What methodology do you use to help you decide which wineries to visit when you are presented with a list of 42 wineries and you have two days? That was our dilemma last weekend when we decided to buy the Premier Pass for the Yakima Valley Spring Barrel Tasting. In spite of Gary’s inclination to just go down the list and visit all the wineries, it really would not be feasible and it would not be fun to rush the experience.
So we read and reread the Yakima Valley Spring Barrel Tasting website that described all the activities at all the participating wineries and decided that we were most interested in Owen Roe‘s “Hike the Hill”. First off, the activity was unique among those offered and it sounded fun and interesting, plus it started earlier in the morning than other wineries opened. To really clinch the deal, the weather was perfect – sunny with no wind.

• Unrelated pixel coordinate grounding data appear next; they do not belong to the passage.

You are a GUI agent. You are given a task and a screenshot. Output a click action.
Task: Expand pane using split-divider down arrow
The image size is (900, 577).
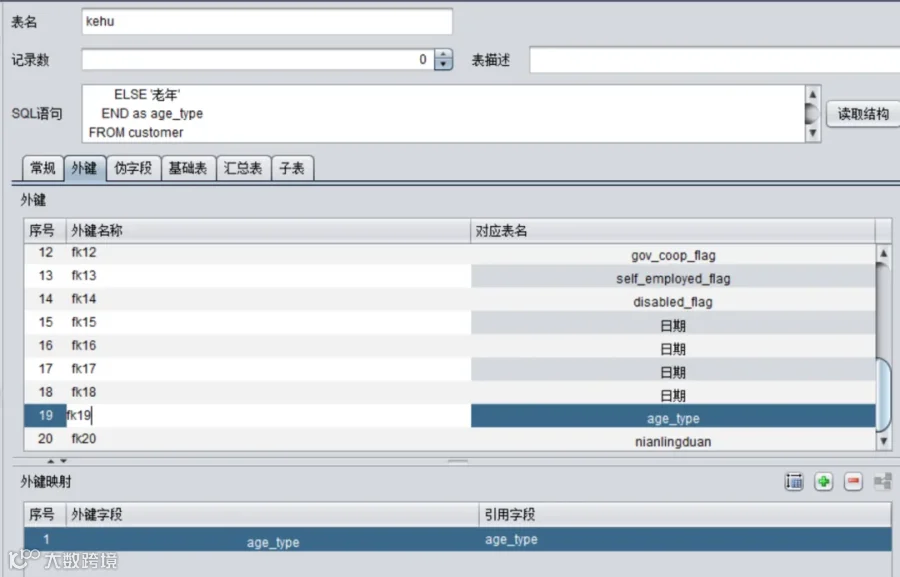pyautogui.click(x=63, y=461)
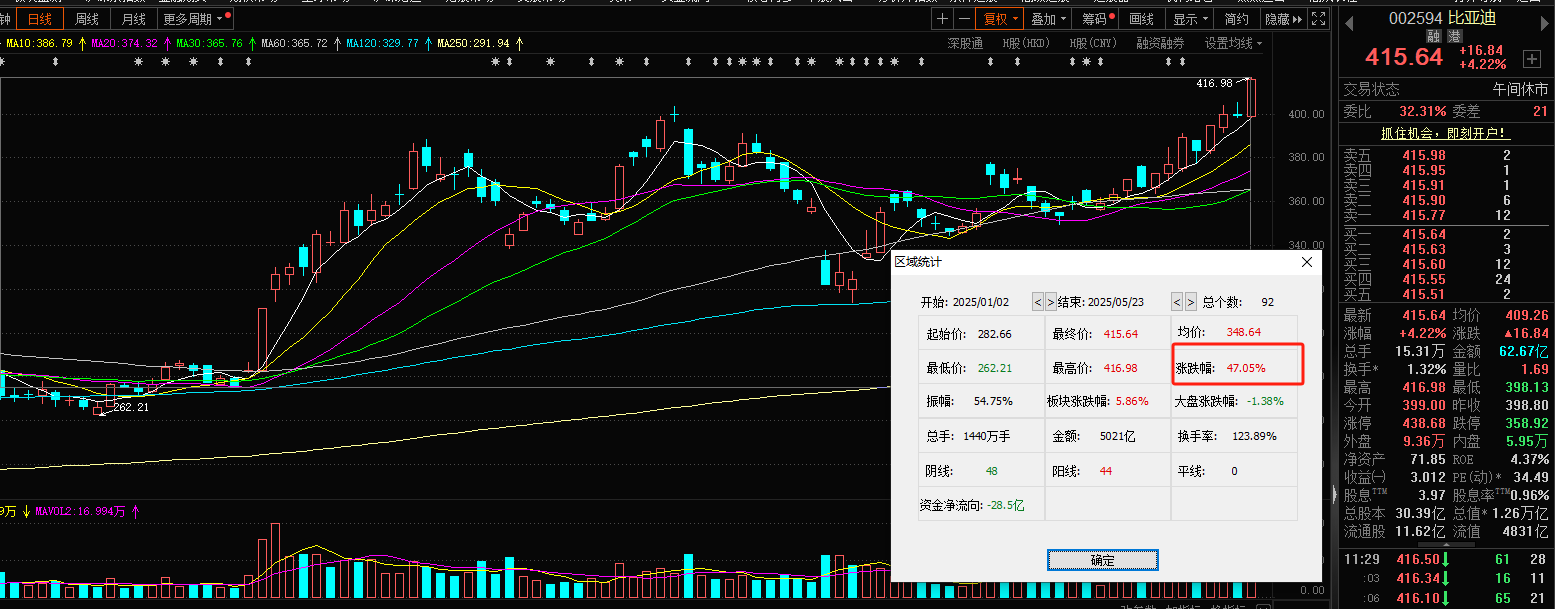Toggle the 隐藏 side panel button
The height and width of the screenshot is (609, 1555).
click(1283, 19)
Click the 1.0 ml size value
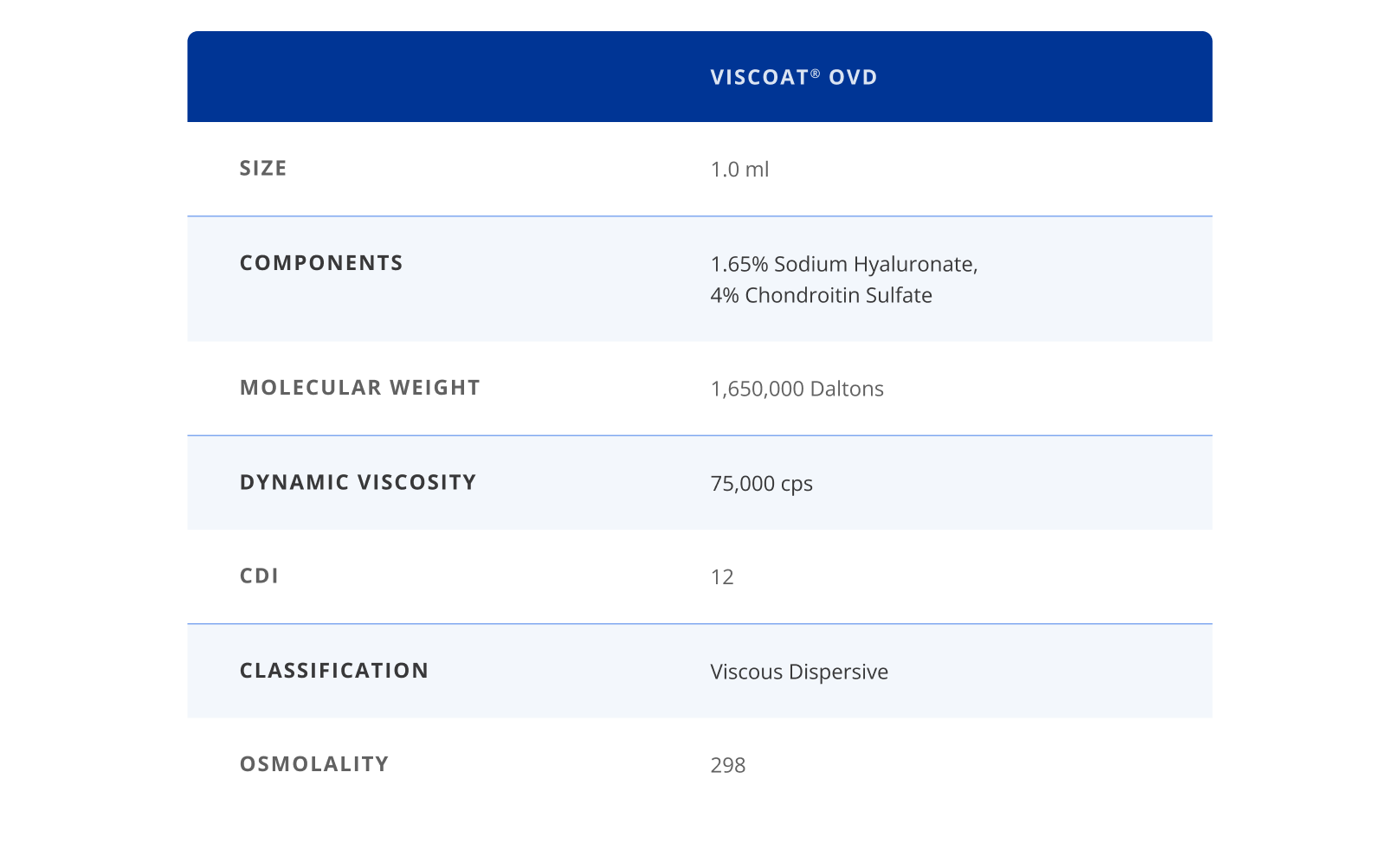This screenshot has height=843, width=1400. [x=739, y=170]
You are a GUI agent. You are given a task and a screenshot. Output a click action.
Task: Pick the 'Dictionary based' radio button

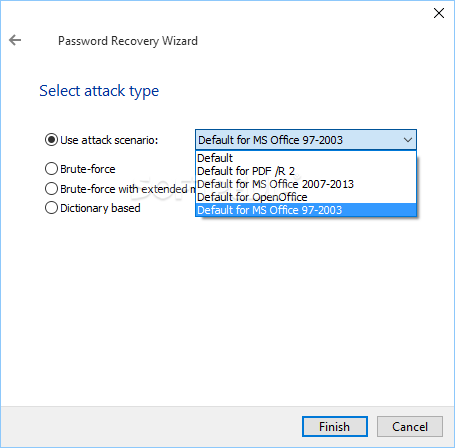51,208
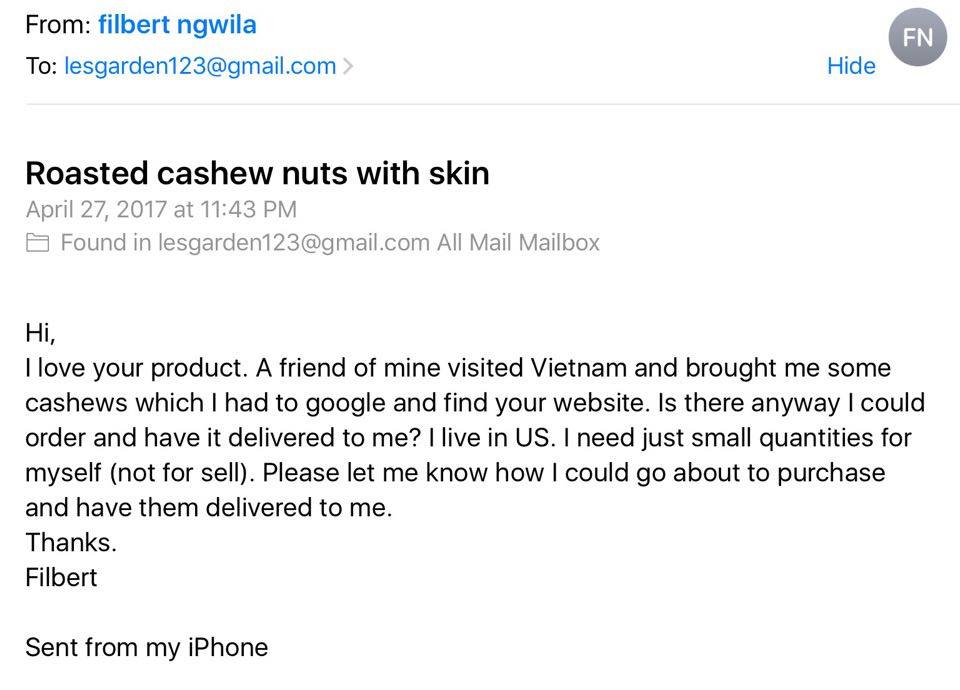Click the word website in the body
The width and height of the screenshot is (960, 690).
pyautogui.click(x=598, y=403)
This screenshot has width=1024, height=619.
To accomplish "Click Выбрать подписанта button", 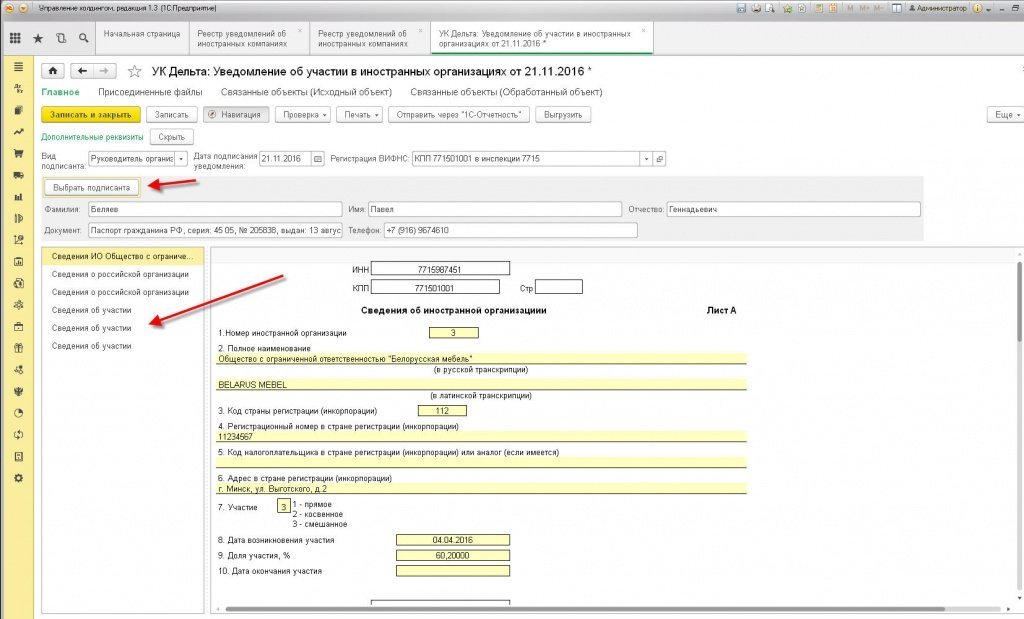I will 91,187.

We got a later start than we’d planned (no surprise) and arrived at the winery after the first group of hikers had already ascended the hill. To pass the time while we waited for them to return, Gary took a few photos, we sampled a couple of wines, and I chatted with co-owner Angelica O’Reilly. It was obvious that some of the children around the tasting room were hers and I found out we have a lot in common. She and David have 8 children, we have (only) 7, and they are homeschooling, which we also did for many years. Their main base of operation is in Oregon but they also spend a significant amount of time here in Washington. They also have the opportunity to travel now and then so homeschooling allows them to take school with them wherever they go.
At last David O’Reilly finished the first tour and was ready for the second. It was immediately clear that this guy really is passionate about the soil and geology of his vineyards. I think from the bottom to the top of the hill we were shown at least four distinct soil types, each one ideally suited to a certain variety of grape. Even a novice like me was able to see the changes in the ground as we ascended the hill, from mostly dirt at the bottom, to mostly rocky at the top. At two particular spots on the hike, the winery crew poured samples of wine that were produced from the grapes grown on that block of the vineyard. If you see that Owen Roe is giving vineyard tours in the future, I recommend you make the time to participate. It’s fascinating and informative.

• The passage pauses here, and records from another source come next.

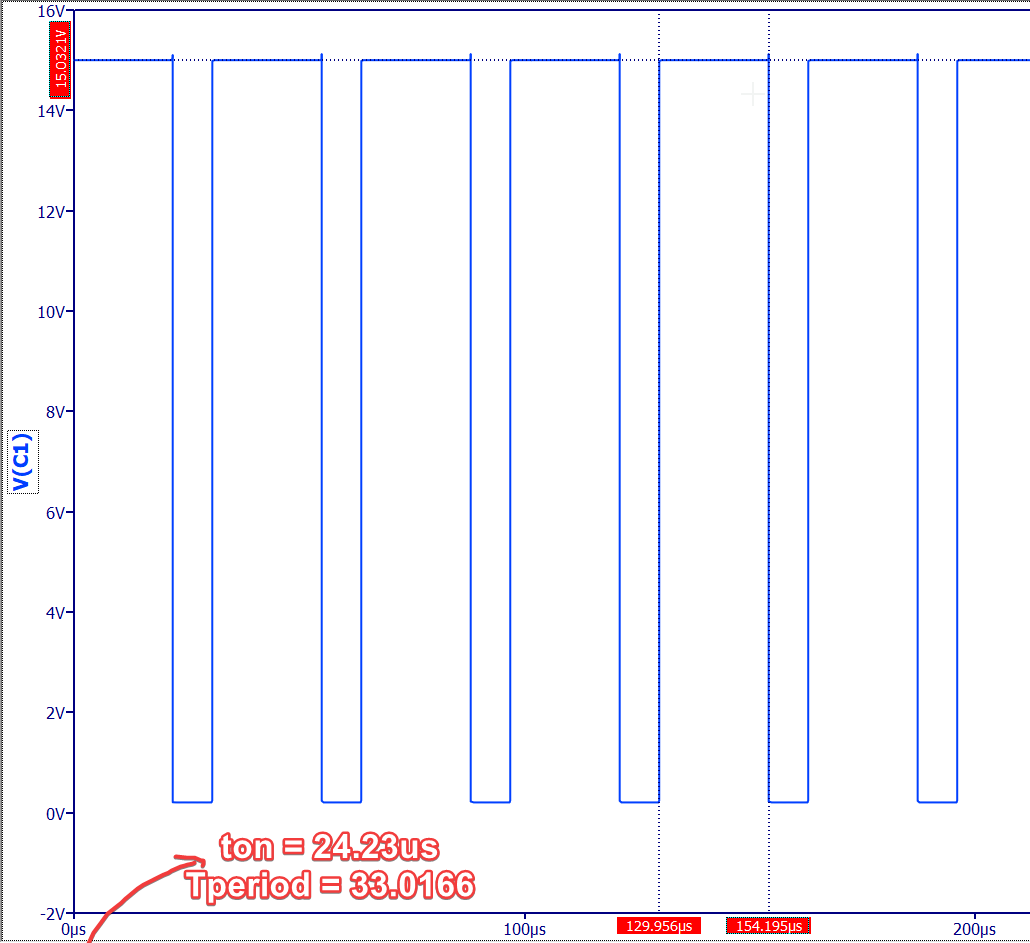
Task: Click the 200µs x-axis label
Action: click(x=975, y=928)
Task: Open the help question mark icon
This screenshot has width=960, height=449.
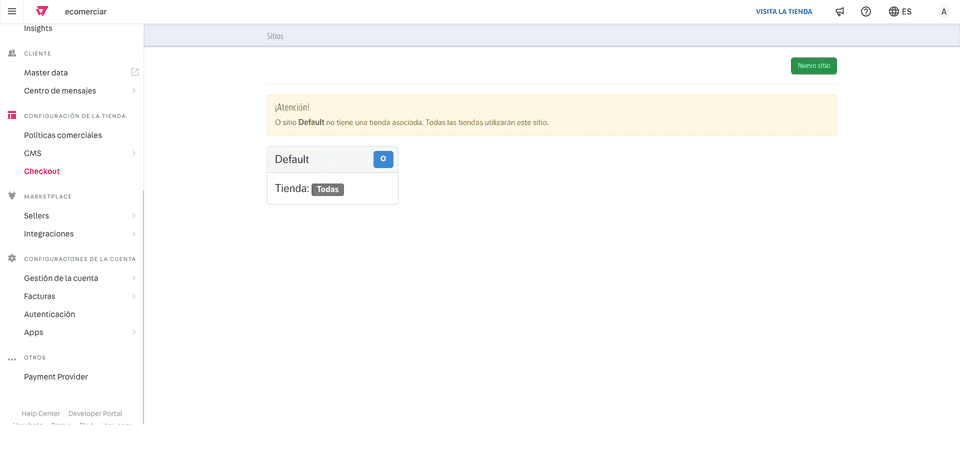Action: [x=866, y=12]
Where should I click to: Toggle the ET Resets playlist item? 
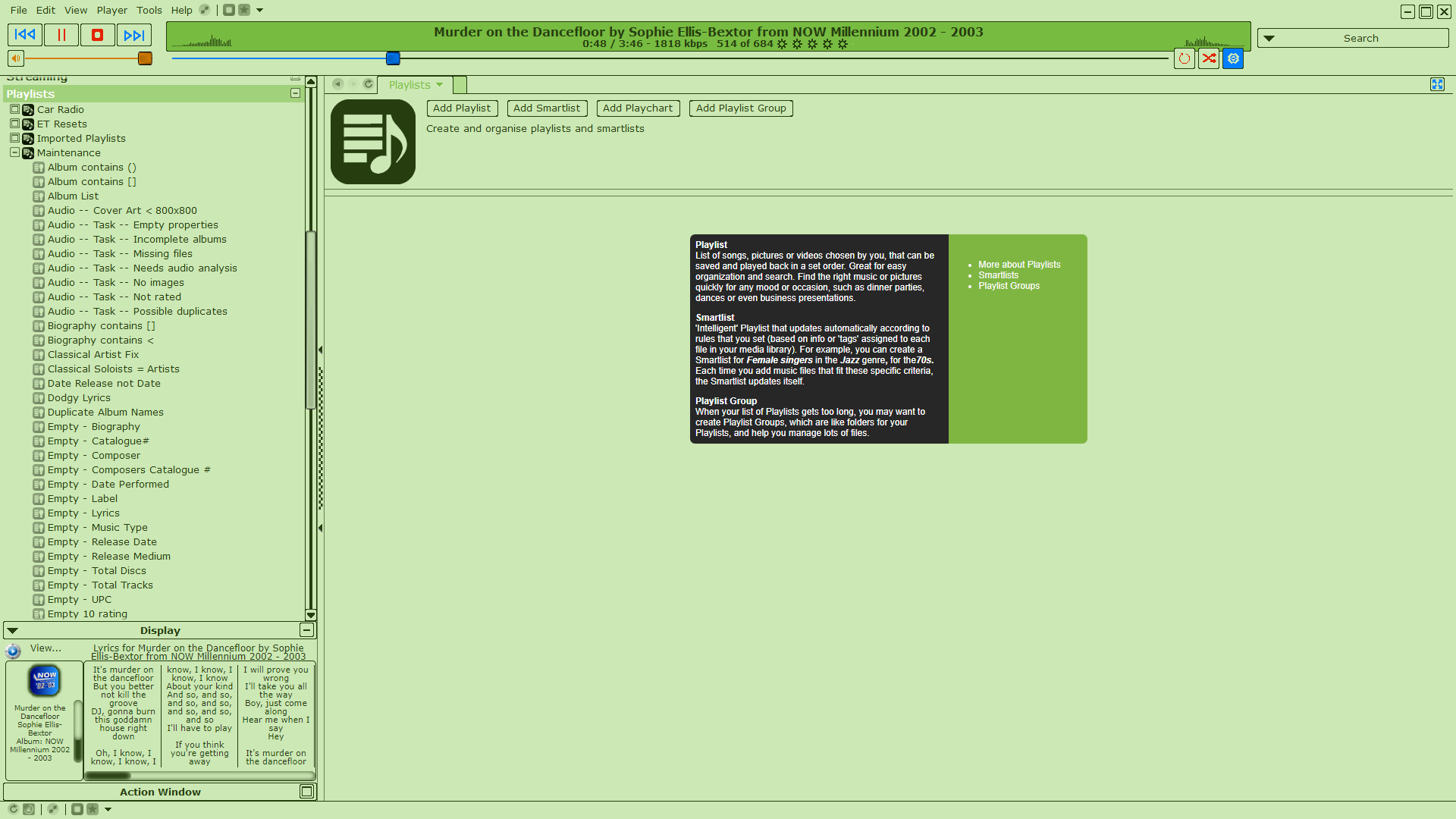click(x=14, y=123)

After the hike, Gary and I continued through the tasting offerings in the tasting room. There must have been 8 or 9 wines offered for tasting that day, plus for the early birds they had coffee and pastries. Later they served up some deli meats and cheeses – yes, we hung around that long!
We enjoyed all the wines, but came home with two – 2012 Ex Umbris Syrah, and 2013 Malbec that I’m planning to keep in the cellar for awhile. I have great hopes that a little bit of age will do some nice things to it.
Visiting Owen Roe was an excellent way to begin our Spring Barrel Tasting Weekend, and I would recommend you drop in when you are in the Yakima, Washington, area.